**Task details**
Each line below must be transcribed exactly, and no picture may appear in the transcription.

[Stored items from a collection]
-- Opening Marker --

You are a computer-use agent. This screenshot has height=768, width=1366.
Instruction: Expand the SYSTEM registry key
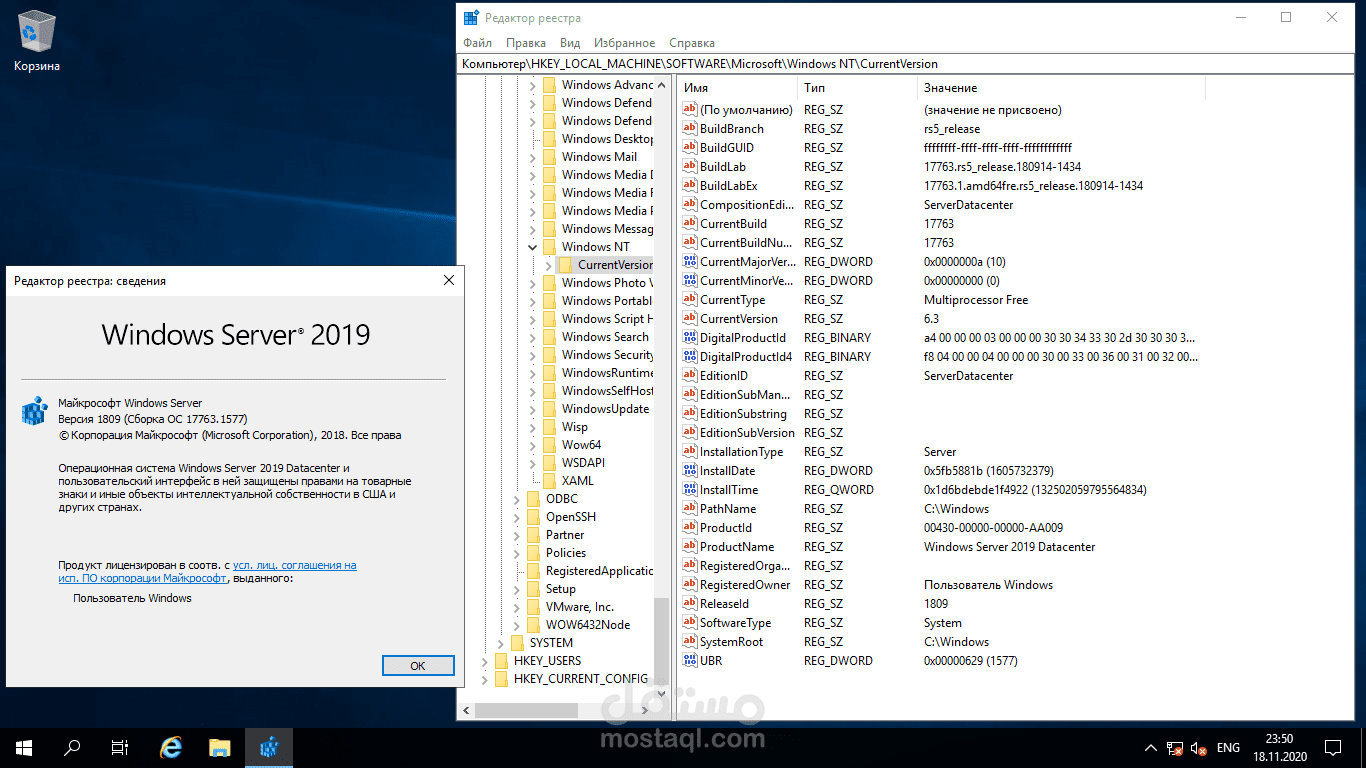click(501, 642)
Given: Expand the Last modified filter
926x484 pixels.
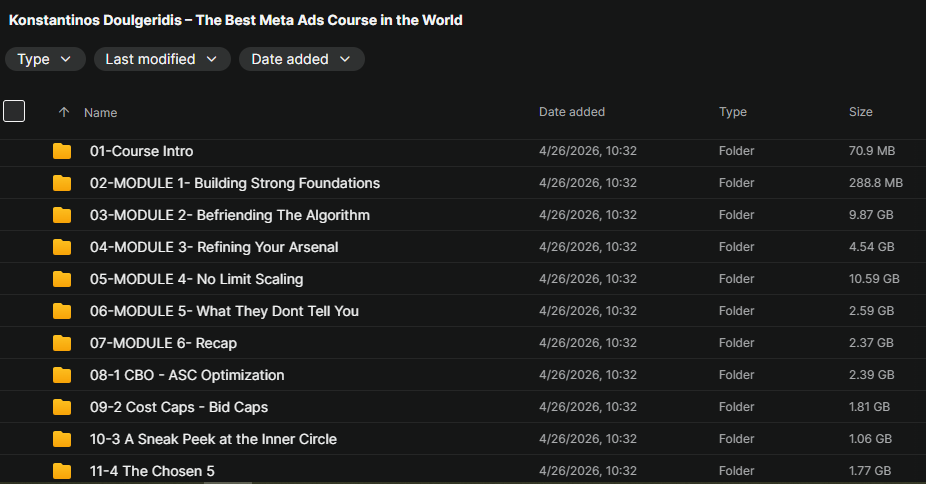Looking at the screenshot, I should tap(161, 59).
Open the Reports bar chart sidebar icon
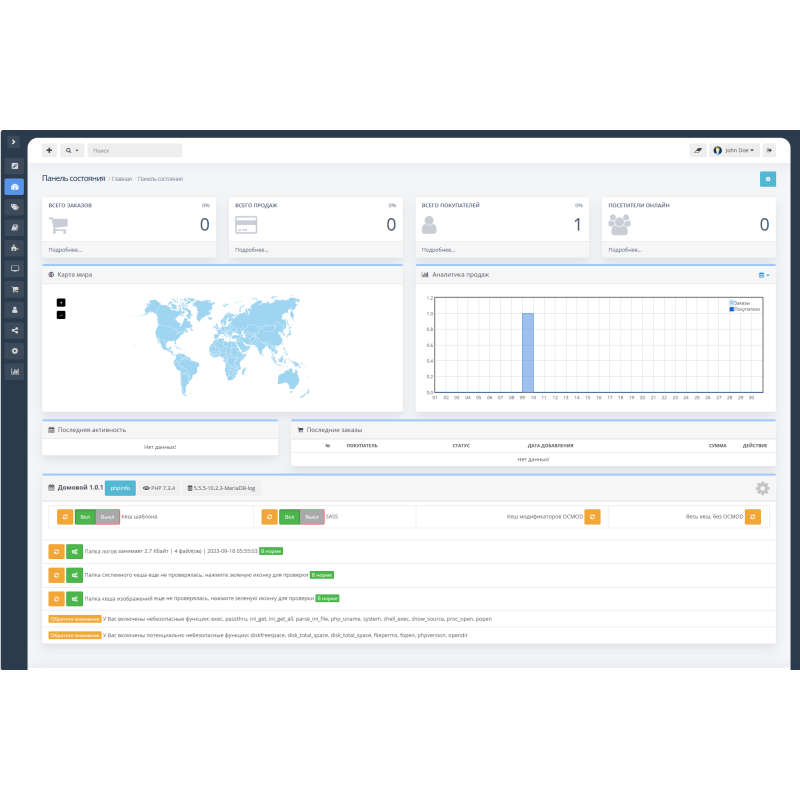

-- Closing Marker --

**Response area**
You are a computer-use agent. This screenshot has height=768, width=1366.
Instruction: Expand the SYSTEM registry key
click(501, 642)
Given: Expand the Last modified filter
926x484 pixels.
Looking at the screenshot, I should tap(161, 59).
Open the Reports bar chart sidebar icon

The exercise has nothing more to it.